» **WHAT THIS TASK INVOLVES**
Give back each line below verbatim.

○ ○ ○ ○

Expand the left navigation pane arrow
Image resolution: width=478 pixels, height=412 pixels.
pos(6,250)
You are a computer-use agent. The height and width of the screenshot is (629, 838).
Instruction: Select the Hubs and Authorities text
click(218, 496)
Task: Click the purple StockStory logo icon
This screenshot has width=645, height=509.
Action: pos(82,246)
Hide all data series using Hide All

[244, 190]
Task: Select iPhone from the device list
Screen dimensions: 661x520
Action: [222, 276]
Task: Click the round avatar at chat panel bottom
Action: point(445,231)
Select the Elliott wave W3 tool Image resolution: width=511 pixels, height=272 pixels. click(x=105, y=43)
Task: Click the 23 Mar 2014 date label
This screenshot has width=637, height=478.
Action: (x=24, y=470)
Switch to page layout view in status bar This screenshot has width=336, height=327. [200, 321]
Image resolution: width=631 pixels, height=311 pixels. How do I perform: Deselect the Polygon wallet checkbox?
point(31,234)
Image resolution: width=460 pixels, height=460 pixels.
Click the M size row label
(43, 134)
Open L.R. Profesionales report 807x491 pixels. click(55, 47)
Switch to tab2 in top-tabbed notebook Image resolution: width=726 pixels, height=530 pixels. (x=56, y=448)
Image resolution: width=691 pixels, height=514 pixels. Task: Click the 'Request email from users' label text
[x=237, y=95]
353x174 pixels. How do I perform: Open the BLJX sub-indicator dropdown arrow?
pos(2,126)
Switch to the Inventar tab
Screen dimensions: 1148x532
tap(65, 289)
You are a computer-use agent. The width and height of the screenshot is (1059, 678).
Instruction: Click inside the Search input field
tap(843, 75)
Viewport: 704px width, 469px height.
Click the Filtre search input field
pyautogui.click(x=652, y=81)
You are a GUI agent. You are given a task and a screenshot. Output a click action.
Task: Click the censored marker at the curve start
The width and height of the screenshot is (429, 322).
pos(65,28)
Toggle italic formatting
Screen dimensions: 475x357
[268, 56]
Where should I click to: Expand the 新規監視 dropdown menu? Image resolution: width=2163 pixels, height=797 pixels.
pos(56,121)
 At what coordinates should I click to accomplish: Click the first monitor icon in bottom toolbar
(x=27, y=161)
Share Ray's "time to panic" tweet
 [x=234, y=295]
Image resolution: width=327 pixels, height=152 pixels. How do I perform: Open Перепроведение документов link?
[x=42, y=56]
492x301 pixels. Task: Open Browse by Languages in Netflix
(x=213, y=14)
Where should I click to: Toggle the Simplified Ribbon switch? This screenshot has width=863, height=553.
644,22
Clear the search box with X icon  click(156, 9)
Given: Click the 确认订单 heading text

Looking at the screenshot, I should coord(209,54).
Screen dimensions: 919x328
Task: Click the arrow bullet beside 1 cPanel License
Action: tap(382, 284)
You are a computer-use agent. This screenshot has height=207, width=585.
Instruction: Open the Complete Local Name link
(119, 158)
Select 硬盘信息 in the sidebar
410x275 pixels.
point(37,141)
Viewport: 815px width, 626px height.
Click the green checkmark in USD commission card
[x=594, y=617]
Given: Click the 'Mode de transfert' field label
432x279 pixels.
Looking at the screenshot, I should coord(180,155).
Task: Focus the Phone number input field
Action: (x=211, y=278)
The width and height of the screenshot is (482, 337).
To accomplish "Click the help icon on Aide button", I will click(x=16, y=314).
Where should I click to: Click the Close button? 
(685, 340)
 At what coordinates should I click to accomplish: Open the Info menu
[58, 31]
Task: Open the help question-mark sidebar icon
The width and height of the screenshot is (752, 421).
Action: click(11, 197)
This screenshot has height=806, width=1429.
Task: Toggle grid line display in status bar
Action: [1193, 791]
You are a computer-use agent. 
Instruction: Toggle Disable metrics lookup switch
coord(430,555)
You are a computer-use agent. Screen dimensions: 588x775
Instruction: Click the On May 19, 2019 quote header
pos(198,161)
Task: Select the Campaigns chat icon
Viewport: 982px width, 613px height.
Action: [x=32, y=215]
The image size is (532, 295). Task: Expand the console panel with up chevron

○ ○ ○ ○

» **SOLUTION BELOW**
Expand the left navigation pane arrow
Image resolution: width=478 pixels, height=412 pixels.
pos(6,250)
You are a computer-use agent. The height and width of the screenshot is (629, 838).
Instruction: Select the Hubs and Authorities text
click(218, 496)
Task: Click the purple StockStory logo icon
This screenshot has width=645, height=509.
Action: pos(82,246)
Hide all data series using Hide All

[244, 190]
Task: Select iPhone from the device list
Screen dimensions: 661x520
Action: [222, 276]
Task: Click the round avatar at chat panel bottom
Action: point(445,231)
Select the Elliott wave W3 tool Image resolution: width=511 pixels, height=272 pixels. click(x=105, y=43)
Task: Click the 23 Mar 2014 date label
This screenshot has width=637, height=478.
Action: (x=24, y=470)
Switch to page layout view in status bar This screenshot has width=336, height=327. [200, 321]
Image resolution: width=631 pixels, height=311 pixels. How do I perform: Deselect the Polygon wallet checkbox?
point(31,234)
Image resolution: width=460 pixels, height=460 pixels.
Click the M size row label
(43, 134)
Open L.R. Profesionales report 807x491 pixels. click(55, 47)
Switch to tab2 in top-tabbed notebook Image resolution: width=726 pixels, height=530 pixels. (x=56, y=448)
Image resolution: width=691 pixels, height=514 pixels. Task: Click the 'Request email from users' label text
[x=237, y=95]
353x174 pixels. How do I perform: Open the BLJX sub-indicator dropdown arrow?
pos(2,126)
Switch to the Inventar tab
Screen dimensions: 1148x532
tap(65, 289)
You are a computer-use agent. The width and height of the screenshot is (1059, 678).
Instruction: Click inside the Search input field
tap(843, 75)
Viewport: 704px width, 469px height.
Click the Filtre search input field
pyautogui.click(x=652, y=81)
You are a GUI agent. You are given a task and a screenshot. Output a click action.
Task: Click the censored marker at the curve start
The width and height of the screenshot is (429, 322).
pos(65,28)
Toggle italic formatting
Screen dimensions: 475x357
[268, 56]
Where should I click to: Expand the 新規監視 dropdown menu? Image resolution: width=2163 pixels, height=797 pixels.
pos(56,121)
 At what coordinates should I click to accomplish: Click the first monitor icon in bottom toolbar
(x=27, y=161)
Share Ray's "time to panic" tweet
 [x=234, y=295]
Image resolution: width=327 pixels, height=152 pixels. How do I perform: Open Перепроведение документов link?
[x=42, y=56]
492x301 pixels. Task: Open Browse by Languages in Netflix
(x=213, y=14)
Where should I click to: Toggle the Simplified Ribbon switch? This screenshot has width=863, height=553.
644,22
Clear the search box with X icon  click(156, 9)
Given: Click the 确认订单 heading text

Looking at the screenshot, I should coord(209,54).
Screen dimensions: 919x328
Task: Click the arrow bullet beside 1 cPanel License
Action: tap(382, 284)
You are a computer-use agent. This screenshot has height=207, width=585.
Instruction: Open the Complete Local Name link
(119, 158)
Select 硬盘信息 in the sidebar
410x275 pixels.
point(37,141)
Viewport: 815px width, 626px height.
Click the green checkmark in USD commission card
[x=594, y=617]
Given: Click the 'Mode de transfert' field label
432x279 pixels.
Looking at the screenshot, I should coord(180,155).
Task: Focus the Phone number input field
Action: (x=211, y=278)
The width and height of the screenshot is (482, 337).
To accomplish "Click the help icon on Aide button", I will click(x=16, y=314).
Where should I click to: Click the Close button? 
(685, 340)
 At what coordinates should I click to accomplish: Open the Info menu
[58, 31]
Task: Open the help question-mark sidebar icon
The width and height of the screenshot is (752, 421).
Action: click(11, 197)
This screenshot has height=806, width=1429.
Task: Toggle grid line display in status bar
Action: [1193, 791]
You are a computer-use agent. 
Instruction: Toggle Disable metrics lookup switch
coord(430,555)
You are a computer-use agent. Screen dimensions: 588x775
Instruction: Click the On May 19, 2019 quote header
pos(198,161)
Task: Select the Campaigns chat icon
Viewport: 982px width, 613px height.
Action: [x=32, y=215]
The image size is (532, 295). Task: Expand the console panel with up chevron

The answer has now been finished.